[BEGIN Provided text]

Mrs. Pelosi and her colleagues said they had only approved $1.375 billion this year for “barrier construction” — they specifically avoided calling it a “wall” — and they said any additional money the president tries to spent is unconstitutional.

The House argues that Mr. Trump undercut his own national emergency declaration when he said he could have built the wall over a longer period of time, “but I’d rather do it much faster.

The case does not appear to challenge another $601 million Mr. Trump is transferring from the Treasury Forfeiture Fund for wall construction.

A number of environmental groups and Democrat-led states have already sued to try to stop the wall, in federal courtrooms from Washington, D.C., to Texas to California.

Each of those cases is still in its infancy, though plaintiffs have argued there is some urgency after the government already announced the first $1 billion transfer of money into the drug interdiction fund to be used for wall construction.

The premise of House Democrats’ lawsuit is similar to one filed by Republicans when they controlled the House and President Obama was in office. Mr. Obama spent money on an Obamacare program despite Congress zeroing out that funding in its spending bills.

That case resulted in an early ruling in favor of the GOP, but the case was ultimately settled once Mr. Trump took over from Mr. Obama.

The Trump administration says this case is different because Congress explicitly gave the president expansive spending powers in the Emergencies Act. And the Emergencies Act already gives Congress a way to rein in the president on its own, by passing a resolution disapproving of the emergency.

Congress attempted to use that power, but was unable to overcome Mr. Trump’s veto.

Legal analysts say the fact that Congress tried but failed to use its own legislative tools could work against Mrs. Pelosi’s legal case in the courts.

[END Provided text]
[BEGIN Recorded information]

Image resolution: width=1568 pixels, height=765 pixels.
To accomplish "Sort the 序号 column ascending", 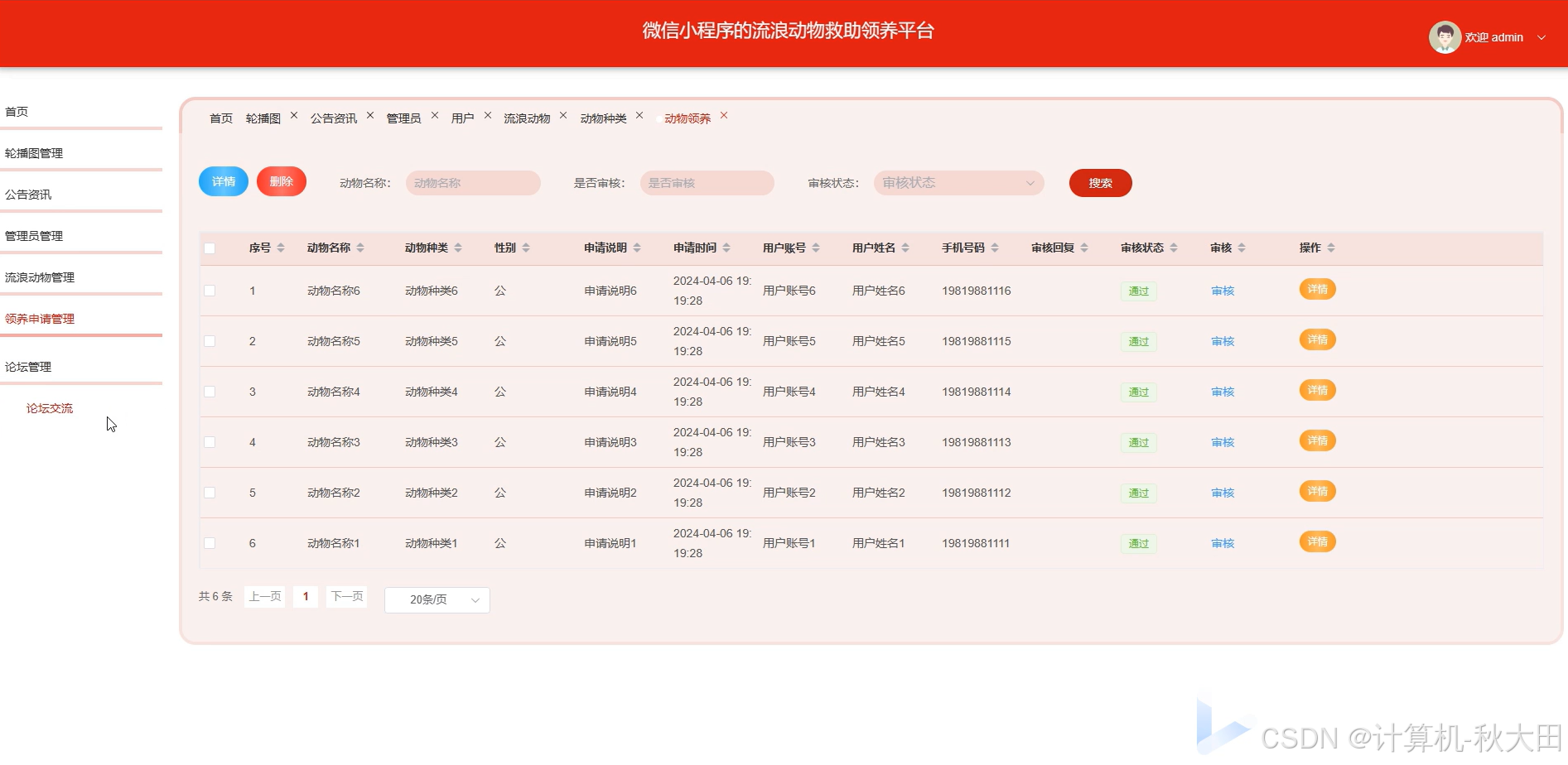I will pos(281,243).
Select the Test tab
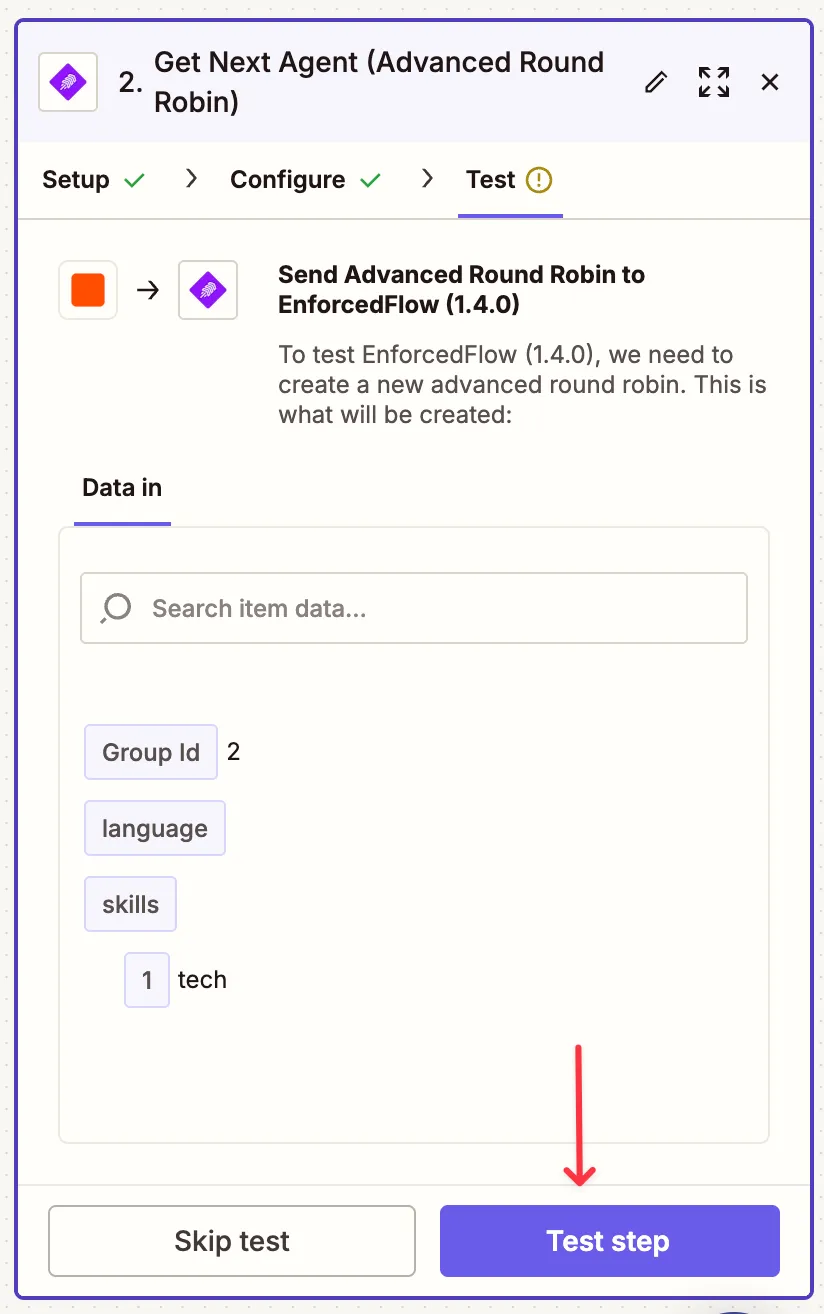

[END Recorded information]

*Given request*.
Please copy the wall funding passage in full, word for word. The data has nothing to do with the wall funding passage.

*Exercise result*.
Mrs. Pelosi and her colleagues said they had only approved $1.375 billion this year for “barrier construction” — they specifically avoided calling it a “wall” — and they said any additional money the president tries to spent is unconstitutional.

The House argues that Mr. Trump undercut his own national emergency declaration when he said he could have built the wall over a longer period of time, “but I’d rather do it much faster.

The case does not appear to challenge another $601 million Mr. Trump is transferring from the Treasury Forfeiture Fund for wall construction.

A number of environmental groups and Democrat-led states have already sued to try to stop the wall, in federal courtrooms from Washington, D.C., to Texas to California.

Each of those cases is still in its infancy, though plaintiffs have argued there is some urgency after the government already announced the first $1 billion transfer of money into the drug interdiction fund to be used for wall construction.

The premise of House Democrats’ lawsuit is similar to one filed by Republicans when they controlled the House and President Obama was in office. Mr. Obama spent money on an Obamacare program despite Congress zeroing out that funding in its spending bills.

That case resulted in an early ruling in favor of the GOP, but the case was ultimately settled once Mr. Trump took over from Mr. Obama.

The Trump administration says this case is different because Congress explicitly gave the president expansive spending powers in the Emergencies Act. And the Emergencies Act already gives Congress a way to rein in the president on its own, by passing a resolution disapproving of the emergency.

Congress attempted to use that power, but was unable to overcome Mr. Trump’s veto.

Legal analysts say the fact that Congress tried but failed to use its own legislative tools could work against Mrs. Pelosi’s legal case in the courts.